Renouveler l’imaginaire social

Dans son « Histoire de l’éducation populaire », Jean-Marie Mignon retrace, de la Libération à aujourd’hui, les grandes étapes d’un projet militant moulé dans les questions de société des époques qu’il traverse.

Ingrid Merckx  • 3 mai 2007 abonné·es

Faire cesser l'ignorance du peuple : c'est sur ce mot d'ordre que s'est édifiée l'éducation populaire, dont la date de naissance est fixée à la publication, en 1792, du rapport sur l'instruction de Jean-Marie de Condorcet. Révolution industrielle et émergence de mouvements ouvriers, affaire Dreyfus, création des patronages sous le front populaire et d'un service de la Jeunesse et des Sports en 1943, formation permanente dans les années 1950, animation socioculturelle dans les années 1960, éducation civique et intégration sociale ensuite...
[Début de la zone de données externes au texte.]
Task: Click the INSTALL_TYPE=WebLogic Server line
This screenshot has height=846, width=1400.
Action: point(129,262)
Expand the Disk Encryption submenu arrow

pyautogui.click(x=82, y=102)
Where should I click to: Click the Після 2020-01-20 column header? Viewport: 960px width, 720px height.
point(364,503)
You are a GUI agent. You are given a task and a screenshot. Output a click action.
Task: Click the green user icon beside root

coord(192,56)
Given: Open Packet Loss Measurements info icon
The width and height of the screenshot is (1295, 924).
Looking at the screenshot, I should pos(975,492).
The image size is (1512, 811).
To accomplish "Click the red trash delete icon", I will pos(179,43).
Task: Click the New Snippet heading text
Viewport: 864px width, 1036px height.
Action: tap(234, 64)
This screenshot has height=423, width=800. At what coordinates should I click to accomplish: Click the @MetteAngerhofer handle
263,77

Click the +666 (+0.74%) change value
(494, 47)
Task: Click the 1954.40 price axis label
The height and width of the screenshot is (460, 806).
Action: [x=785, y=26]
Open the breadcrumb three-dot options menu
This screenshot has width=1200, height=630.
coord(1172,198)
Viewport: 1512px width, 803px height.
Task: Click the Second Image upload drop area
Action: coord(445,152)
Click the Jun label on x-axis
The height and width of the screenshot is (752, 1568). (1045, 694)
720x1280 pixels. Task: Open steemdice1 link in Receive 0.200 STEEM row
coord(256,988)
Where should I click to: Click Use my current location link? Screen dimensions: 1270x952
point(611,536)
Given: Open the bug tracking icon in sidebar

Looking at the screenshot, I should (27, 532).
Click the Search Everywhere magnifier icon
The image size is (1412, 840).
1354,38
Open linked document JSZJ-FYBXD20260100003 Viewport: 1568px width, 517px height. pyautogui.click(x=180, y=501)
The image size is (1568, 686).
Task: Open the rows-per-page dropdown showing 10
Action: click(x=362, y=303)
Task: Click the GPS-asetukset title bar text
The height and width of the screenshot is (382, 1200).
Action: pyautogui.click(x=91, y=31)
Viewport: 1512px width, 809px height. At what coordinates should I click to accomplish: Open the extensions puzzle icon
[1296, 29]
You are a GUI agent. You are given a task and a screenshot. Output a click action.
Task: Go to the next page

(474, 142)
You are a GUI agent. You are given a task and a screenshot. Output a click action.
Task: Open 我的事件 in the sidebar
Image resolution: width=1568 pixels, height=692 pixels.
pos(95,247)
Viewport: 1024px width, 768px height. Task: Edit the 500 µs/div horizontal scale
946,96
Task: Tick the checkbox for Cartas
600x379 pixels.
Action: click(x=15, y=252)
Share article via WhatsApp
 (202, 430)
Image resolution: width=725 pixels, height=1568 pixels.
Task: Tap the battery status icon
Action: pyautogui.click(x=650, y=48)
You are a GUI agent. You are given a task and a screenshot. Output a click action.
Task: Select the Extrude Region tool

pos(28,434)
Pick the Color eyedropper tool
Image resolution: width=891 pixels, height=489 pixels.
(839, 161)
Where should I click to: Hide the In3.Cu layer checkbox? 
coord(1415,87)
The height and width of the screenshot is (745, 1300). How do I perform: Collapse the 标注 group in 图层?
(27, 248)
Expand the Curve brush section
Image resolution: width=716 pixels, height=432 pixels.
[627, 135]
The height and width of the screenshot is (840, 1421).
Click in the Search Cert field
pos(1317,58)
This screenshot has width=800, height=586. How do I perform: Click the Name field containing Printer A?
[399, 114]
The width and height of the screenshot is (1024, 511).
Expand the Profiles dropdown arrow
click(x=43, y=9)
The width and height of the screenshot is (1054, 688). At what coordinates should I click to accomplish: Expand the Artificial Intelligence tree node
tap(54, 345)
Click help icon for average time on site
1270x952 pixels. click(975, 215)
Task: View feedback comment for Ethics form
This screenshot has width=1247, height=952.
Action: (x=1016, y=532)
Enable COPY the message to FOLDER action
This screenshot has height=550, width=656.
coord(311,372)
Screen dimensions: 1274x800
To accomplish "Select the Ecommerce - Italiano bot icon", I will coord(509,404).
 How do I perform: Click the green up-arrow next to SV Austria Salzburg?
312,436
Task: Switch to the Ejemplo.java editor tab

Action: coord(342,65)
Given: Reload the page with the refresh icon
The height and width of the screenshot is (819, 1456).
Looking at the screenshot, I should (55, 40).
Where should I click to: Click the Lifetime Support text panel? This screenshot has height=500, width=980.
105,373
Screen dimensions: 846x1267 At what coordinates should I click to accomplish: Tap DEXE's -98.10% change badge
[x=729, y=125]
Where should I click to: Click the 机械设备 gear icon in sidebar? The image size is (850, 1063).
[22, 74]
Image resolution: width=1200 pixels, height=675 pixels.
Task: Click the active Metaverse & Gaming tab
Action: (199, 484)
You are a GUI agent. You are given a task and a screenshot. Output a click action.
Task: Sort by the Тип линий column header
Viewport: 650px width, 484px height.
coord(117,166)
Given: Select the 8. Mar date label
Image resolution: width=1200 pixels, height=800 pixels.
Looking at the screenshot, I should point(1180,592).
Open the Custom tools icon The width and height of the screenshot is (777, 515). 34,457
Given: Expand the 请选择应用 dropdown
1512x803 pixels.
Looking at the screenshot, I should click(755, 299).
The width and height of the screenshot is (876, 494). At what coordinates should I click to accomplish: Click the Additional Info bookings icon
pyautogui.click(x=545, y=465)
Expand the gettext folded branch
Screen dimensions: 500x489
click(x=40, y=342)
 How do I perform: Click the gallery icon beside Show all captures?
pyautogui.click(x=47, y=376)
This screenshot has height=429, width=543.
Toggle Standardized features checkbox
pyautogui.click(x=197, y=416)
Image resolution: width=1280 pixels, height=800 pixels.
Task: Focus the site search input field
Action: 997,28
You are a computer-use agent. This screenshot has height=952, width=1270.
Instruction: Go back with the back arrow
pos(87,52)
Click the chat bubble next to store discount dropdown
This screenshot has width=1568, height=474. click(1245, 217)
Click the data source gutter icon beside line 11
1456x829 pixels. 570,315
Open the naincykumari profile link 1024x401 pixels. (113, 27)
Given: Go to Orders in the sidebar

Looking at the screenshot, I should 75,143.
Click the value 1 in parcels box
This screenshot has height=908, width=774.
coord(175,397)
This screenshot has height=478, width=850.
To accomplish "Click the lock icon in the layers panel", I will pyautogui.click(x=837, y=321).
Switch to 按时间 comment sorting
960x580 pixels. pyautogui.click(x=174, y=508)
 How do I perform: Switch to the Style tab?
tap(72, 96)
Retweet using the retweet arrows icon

« L'éducation populaire est liée à une vision politique de la société », explique Yves Guerre dans le hors-série que Politis a consacré, en septembre dernier, à l'avenir de cette démarche. « Or, en ce moment, la société politique est atone » , affirme ce membre du Comité pour les relations nationales et internationales des associations de jeunesse et d'éducation populaire (Cnajep), qui estime l'avenir de ce projet militant menacé par un manque de volonté de « repolitiser le jeu sociétal » .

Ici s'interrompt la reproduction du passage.